Helen Clare Belcher  (born 30 October 1963) is a British transgender activist and Liberal Democrat politician. She has been featured in The Independent on Sunday’s Rainbow List for her work on LGBT issues, particularly those affecting the trans community. In 2010 she co-founded Trans Media Watch, a trans-awareness charity for which she appeared on Newsnight. Belcher stood unsuccessfully for Parliament in Chippenham at the 2017 and 2019 general elections.

Early life 
Belcher was born in Reading, where she attended a local grammar school before graduating from the University of Leeds in 1984. She worked initially as a maths teacher in Boston Spa but later moved into computer software, establishing her own software company in 2004.  She is a trans woman who transitioned in 2004.

Political career and activism 
In 2012, Belcher gave evidence to the Leveson Inquiry, an investigation into the culture, practices and ethics of the press. She gave evidence again in 2015 for the Women and Equalities Select Committee's inquiry into trans equality, and in 2017 for the Joint Parliamentary Committee of Human Rights' inquiry into free speech.

The Times withdrew from the 2018 Comments Awards when Belcher, a judge on the panel, asked for her name to be removed following the nomination of Janice Turner. It was claimed that Turner had contributed to a number of articles in the press that resisted the Government's proposed reform to the Gender Recognition Act, with Belcher suggesting that trans suicides had increased as a result.

Directions
[A] According to the passage on Helen Belcher, why has she been featured in The Independent on Sunday's Rainbow List?
[B] Return the part of the passage on Helen Belcher starting with "The Times withdrew" and going on through "as a result.", word for word.

Rows from a data collection

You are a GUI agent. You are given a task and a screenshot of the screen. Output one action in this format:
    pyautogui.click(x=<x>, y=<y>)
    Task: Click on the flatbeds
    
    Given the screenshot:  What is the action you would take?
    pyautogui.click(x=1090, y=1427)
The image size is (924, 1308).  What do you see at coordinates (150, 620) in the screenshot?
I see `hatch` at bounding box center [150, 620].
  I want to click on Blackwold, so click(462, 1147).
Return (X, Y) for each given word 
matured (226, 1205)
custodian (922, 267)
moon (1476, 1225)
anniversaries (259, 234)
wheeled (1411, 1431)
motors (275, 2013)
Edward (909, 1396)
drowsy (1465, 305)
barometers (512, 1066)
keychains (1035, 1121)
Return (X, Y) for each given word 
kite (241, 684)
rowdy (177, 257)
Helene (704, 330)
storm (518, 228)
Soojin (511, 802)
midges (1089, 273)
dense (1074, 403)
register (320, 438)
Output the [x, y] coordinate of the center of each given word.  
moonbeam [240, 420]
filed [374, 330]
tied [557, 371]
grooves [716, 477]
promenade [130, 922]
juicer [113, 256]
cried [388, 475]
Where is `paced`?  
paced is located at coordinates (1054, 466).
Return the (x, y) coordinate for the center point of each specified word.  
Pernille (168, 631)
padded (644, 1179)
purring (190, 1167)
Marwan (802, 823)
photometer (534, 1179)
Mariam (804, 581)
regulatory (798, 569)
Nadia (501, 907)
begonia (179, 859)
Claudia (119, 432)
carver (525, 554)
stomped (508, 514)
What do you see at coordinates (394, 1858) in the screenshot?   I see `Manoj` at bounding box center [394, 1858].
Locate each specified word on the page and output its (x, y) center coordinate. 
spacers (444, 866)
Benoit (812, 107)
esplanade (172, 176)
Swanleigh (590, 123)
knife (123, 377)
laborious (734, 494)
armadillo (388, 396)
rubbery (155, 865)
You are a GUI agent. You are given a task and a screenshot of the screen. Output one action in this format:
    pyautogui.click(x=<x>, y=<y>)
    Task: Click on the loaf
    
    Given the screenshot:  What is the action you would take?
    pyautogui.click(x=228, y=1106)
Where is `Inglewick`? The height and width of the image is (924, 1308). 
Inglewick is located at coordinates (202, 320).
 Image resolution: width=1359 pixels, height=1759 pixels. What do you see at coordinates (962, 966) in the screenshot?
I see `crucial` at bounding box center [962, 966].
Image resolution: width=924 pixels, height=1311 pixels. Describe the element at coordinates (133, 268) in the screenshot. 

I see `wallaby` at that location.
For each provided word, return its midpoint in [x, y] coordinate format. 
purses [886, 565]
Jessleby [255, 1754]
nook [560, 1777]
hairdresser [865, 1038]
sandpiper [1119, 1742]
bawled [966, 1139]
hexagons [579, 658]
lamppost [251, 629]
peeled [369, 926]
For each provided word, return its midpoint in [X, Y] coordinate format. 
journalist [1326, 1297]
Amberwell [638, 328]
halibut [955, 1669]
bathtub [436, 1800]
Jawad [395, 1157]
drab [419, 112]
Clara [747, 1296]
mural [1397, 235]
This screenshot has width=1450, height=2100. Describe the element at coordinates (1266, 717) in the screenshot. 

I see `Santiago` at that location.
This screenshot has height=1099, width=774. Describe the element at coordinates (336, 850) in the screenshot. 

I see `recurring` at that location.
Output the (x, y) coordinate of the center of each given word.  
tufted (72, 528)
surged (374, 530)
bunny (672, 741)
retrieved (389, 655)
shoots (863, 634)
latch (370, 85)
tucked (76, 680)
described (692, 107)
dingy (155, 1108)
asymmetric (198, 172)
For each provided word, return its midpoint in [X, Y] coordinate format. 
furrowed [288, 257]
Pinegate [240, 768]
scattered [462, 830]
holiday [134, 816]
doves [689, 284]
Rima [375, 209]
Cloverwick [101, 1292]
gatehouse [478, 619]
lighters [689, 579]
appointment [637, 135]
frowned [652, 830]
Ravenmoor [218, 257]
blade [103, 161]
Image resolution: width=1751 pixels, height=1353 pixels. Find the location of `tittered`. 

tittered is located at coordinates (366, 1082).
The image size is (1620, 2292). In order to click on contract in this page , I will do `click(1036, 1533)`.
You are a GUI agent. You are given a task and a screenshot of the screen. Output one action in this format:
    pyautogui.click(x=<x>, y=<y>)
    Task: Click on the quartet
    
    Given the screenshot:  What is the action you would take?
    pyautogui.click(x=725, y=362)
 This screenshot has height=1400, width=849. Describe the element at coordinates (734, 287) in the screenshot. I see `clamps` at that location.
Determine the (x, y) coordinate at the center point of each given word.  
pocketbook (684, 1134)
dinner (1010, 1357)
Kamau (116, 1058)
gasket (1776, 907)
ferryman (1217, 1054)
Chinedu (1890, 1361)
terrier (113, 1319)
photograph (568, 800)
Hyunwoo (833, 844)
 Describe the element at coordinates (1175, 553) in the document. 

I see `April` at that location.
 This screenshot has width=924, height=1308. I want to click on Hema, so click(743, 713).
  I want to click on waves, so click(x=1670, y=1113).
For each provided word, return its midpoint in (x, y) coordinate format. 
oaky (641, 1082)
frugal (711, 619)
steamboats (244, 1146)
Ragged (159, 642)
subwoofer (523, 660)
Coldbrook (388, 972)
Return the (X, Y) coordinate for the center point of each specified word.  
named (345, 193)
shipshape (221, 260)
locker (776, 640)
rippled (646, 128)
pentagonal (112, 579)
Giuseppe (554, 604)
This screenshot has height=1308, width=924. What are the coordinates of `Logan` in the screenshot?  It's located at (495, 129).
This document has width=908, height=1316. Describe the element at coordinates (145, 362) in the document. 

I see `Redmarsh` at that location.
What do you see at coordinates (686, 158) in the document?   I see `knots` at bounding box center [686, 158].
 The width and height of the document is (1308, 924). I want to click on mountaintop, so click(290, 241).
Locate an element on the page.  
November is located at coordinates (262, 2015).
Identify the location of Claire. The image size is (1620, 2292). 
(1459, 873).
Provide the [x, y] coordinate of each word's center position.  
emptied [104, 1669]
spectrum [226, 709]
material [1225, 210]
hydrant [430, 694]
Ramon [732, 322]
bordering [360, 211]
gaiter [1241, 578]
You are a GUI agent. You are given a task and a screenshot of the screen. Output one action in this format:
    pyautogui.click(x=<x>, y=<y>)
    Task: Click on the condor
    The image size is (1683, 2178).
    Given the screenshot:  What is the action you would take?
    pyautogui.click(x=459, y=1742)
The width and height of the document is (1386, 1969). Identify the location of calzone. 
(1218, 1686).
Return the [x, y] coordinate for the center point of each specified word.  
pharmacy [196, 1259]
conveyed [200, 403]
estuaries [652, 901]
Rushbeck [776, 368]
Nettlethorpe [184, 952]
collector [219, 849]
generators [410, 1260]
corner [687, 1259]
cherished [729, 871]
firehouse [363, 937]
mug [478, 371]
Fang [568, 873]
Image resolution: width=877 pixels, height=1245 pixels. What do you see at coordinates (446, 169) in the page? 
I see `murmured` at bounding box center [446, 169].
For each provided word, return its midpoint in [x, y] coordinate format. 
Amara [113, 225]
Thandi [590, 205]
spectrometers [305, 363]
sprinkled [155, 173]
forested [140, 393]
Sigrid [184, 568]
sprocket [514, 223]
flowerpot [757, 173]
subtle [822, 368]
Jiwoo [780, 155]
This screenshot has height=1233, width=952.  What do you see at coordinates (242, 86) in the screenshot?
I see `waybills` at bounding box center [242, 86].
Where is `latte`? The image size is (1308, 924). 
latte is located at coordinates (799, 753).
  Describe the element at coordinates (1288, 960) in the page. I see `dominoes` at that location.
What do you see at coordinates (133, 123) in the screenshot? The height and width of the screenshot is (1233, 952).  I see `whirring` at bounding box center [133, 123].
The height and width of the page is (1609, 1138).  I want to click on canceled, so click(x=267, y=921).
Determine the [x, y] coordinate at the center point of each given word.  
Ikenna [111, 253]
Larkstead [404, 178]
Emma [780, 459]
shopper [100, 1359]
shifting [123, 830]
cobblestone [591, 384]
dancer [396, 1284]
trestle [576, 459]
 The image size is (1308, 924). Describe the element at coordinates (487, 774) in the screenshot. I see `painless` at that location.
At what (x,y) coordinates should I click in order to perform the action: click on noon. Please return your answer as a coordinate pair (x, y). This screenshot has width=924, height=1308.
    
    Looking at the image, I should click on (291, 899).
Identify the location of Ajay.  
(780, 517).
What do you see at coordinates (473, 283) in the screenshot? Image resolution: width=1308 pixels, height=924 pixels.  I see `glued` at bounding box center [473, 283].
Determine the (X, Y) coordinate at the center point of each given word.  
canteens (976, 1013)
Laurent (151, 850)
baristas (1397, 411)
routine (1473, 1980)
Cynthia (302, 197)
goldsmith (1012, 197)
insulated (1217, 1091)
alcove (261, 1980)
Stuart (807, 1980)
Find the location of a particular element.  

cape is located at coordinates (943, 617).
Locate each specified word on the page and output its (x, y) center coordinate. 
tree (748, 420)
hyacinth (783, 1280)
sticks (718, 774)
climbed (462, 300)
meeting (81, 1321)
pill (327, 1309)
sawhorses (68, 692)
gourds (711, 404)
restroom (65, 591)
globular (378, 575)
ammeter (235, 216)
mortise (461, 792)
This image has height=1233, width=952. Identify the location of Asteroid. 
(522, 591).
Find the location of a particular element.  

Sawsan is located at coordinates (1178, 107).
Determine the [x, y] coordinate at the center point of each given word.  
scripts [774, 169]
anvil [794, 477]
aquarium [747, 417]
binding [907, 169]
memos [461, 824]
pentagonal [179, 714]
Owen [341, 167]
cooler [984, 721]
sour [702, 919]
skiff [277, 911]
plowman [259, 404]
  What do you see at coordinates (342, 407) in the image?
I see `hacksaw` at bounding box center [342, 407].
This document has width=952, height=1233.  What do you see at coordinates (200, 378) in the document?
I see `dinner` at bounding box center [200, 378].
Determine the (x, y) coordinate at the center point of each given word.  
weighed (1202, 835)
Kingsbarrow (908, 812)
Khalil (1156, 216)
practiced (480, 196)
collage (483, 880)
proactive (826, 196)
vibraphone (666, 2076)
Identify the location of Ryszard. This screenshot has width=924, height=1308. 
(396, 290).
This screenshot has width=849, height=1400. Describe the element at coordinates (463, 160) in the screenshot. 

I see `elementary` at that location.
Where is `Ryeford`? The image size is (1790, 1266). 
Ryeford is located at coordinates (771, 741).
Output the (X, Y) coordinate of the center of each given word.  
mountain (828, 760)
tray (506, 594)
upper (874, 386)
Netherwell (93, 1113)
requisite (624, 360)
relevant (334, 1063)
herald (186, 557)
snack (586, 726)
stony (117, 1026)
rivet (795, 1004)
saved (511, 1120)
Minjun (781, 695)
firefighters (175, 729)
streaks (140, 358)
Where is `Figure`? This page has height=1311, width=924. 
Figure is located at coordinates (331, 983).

Results of the exercise
[A] She was featured for her work on LGBT issues, particularly those affecting the trans community.

[B]
The Times withdrew from the 2018 Comments Awards when Belcher, a judge on the panel, asked for her name to be removed following the nomination of Janice Turner. It was claimed that Turner had contributed to a number of articles in the press that resisted the Government's proposed reform to the Gender Recognition Act, with Belcher suggesting that trans suicides had increased as a result.